#### Given records
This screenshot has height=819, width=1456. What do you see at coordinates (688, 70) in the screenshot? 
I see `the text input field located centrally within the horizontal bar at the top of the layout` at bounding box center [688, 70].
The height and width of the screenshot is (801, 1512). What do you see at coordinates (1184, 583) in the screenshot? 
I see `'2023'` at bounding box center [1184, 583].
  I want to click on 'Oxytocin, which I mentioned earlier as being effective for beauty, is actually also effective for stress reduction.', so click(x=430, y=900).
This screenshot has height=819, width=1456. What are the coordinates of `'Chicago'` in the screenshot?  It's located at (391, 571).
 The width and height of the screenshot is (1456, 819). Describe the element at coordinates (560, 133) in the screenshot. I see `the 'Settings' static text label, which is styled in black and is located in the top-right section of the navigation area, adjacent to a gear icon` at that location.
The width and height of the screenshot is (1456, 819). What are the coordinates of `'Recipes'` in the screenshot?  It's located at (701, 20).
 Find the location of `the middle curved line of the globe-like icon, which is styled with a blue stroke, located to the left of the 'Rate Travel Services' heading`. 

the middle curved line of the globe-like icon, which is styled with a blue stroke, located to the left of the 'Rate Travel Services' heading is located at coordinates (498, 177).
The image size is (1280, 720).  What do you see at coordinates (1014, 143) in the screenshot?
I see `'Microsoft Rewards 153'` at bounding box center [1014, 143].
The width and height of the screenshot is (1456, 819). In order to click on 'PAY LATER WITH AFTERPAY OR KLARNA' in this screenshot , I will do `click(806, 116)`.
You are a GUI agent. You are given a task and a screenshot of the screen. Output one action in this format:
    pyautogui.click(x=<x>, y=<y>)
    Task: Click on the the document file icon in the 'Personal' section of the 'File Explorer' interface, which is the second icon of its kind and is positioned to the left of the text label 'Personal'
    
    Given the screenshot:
########
Return each line of the items above that contains the word "Travel".

- Response for this exercise
 Find the location of `the middle curved line of the globe-like icon, which is styled with a blue stroke, located to the left of the 'Rate Travel Services' heading`. 
the middle curved line of the globe-like icon, which is styled with a blue stroke, located to the left of the 'Rate Travel Services' heading is located at coordinates (498, 177).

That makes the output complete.